Just to establish how completely fucking absurd that sounds.

Also – I am committed to my partners. If I’m with them all for the rest of my life, would that not be commitment of the highest caliber? You can commit to more than one friend or family member – why not more than one lover?

I think that covers the bulk of the things I hear from monogamous people or couples about polyamory. I’m not going to touch on the moral quandary parts as they’re contentious, prescriptive, and often beneath contempt.

Our intrepid author has graciously agreed to allow me to vent my spleen more than once, so you’ll be seeing more of my howling and yowling.

‘Til next time.

5 thoughts on “Poly Myths: Busted

  1. Ripley

    “Here’s a pretty open secret: It’s really hard to cheat in poly relationships.”

    This is not an accurate presentation of cheating. Cheating is not exclusively about creating the monster with two backs, but is about breaking an established trust with your partner/partners. Just because a relationship is set up to make shagging other people possible/plausible does -not- in any way make cheating harder. Cheating is inherently a choice to break a rule that has been established— whether that is about getting your freak on, using protection, or simply not verbalizing who you have been with, poly does not make cheating harder in the same way that locking your front door does not (necessarily) make your home safer. If there is a will, there is a way… and windows.

    Reply
  2. Jane

    Which is what I elaborated into. It’s more difficult, realistically, when you have explicitly established rules to break them, both because they’re very clear and because humans have a natural guilt response to doing such things unless the human in question lacks empathy.

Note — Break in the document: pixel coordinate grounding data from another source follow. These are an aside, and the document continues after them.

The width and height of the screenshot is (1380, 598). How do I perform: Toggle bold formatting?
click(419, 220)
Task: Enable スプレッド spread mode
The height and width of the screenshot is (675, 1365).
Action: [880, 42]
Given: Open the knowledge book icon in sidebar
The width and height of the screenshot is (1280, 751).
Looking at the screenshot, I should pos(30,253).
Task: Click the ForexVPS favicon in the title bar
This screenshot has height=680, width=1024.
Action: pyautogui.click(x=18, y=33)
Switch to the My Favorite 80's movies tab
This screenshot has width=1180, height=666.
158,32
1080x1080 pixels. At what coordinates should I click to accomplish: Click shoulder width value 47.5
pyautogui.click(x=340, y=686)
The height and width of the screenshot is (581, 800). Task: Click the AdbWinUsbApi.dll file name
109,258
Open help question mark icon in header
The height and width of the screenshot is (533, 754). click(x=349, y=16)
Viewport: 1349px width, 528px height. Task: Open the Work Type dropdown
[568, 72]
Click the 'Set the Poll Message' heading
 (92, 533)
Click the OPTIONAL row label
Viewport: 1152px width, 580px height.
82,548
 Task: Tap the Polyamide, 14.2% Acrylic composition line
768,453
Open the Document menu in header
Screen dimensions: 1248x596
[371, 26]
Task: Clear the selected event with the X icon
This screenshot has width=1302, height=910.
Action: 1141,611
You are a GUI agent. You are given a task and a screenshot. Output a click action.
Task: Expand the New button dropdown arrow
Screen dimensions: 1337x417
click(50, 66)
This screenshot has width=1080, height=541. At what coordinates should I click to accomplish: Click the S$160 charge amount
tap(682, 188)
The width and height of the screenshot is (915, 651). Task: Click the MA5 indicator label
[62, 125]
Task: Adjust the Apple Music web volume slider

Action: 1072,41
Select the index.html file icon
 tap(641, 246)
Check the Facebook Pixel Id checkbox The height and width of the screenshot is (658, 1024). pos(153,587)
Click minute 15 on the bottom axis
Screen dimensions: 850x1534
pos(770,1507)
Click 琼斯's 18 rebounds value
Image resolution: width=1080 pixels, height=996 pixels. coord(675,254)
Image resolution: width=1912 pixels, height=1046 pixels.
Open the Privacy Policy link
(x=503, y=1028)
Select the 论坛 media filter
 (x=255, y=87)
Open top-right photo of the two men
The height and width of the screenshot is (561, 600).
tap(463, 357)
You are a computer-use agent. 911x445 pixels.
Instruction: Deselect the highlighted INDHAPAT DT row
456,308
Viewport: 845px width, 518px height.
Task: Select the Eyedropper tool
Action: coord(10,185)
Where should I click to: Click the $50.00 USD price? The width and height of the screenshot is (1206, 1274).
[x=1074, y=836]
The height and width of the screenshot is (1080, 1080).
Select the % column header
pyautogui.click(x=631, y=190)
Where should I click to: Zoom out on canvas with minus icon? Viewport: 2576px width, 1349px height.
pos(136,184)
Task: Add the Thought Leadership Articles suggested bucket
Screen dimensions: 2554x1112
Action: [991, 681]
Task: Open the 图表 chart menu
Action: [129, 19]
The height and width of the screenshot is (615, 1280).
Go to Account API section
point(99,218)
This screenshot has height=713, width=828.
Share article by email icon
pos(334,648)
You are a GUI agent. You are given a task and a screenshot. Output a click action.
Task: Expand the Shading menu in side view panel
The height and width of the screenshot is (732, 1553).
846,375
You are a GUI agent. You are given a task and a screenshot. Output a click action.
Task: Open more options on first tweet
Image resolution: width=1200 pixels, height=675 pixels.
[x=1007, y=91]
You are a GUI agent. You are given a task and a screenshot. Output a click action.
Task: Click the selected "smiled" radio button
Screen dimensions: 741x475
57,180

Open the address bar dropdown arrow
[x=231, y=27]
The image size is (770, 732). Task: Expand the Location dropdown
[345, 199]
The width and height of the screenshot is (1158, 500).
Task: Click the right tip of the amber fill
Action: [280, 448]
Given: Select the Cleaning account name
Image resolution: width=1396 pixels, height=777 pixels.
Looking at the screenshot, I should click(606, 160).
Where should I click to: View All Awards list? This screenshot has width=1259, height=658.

    It makes it harder to cheat by nonexclusivity, but that’s not what we’re referring to.

    Reply
  3. Ripley

    My response comes from the fact that your phrase on the difficulty of cheating in poly relationships is seated as #2′s thesis, and as a thesis it is flawed.
    I am still going to quibble your word choice. Specifically “difficult” and “natural guilt response.”

    “Difficulty” is determined by communication, and while it might seem shocking to some, the number of Poly people I have met who don’t communicate in the most helpful fashion is great enough for me to think this is less a poly thing and more of an overall communication thing. The it’s-so-wrong-it-makes-me-horny mindset still exists in the poly lifestyle, and if that is what gets Sally Sexual and Bobby Boner hot and bothered, the “natural guilt response” is nothing more than fuel in the fire. If “natural guilt response” were truly a thing, you’d think religion would actually work in creating good wholesome folk. (I could further quibble ‘natural guilt response,’ but there is only so much Freud/Catholicism I can stomach in a single sitting.)
    I understand for the purposes of this blog we appear to be approaching the concept of Poly from the far end of the “wtf is that” spectrum— But I have never found painting in black and white to be that helpful. Communication with ones partner(s) is the key point here, not trying to “fix” a pattern of cheating/transgressions through Poly/open when the real issue is communication— which is a misconception I have quite often seen people fall into. (No really, and oh jeebus does it get annoying).

    Reply
  4. Jane

    I think we fundamentally agree, and are more quibbling over context. I’m coming at this with an audience in mind of the monogamous people who have the “WAO WHAT IS THAT” mindset rather than those of us experienced in the ins and outs of polyamory.

    So cheating, in a monogamous person’s mind, would mean generally “going to bump uglies with someone else” or “being romantic with someone else”. This is tricky to really screw the pooch on in poly relationships as they tend to be more forgiving in that realm. In other realms, like communication, it’s actually a lot easier to fuck it up, and I’ve heard of situations that have bordered on inadvertent cheating because boundaries weren’t clear.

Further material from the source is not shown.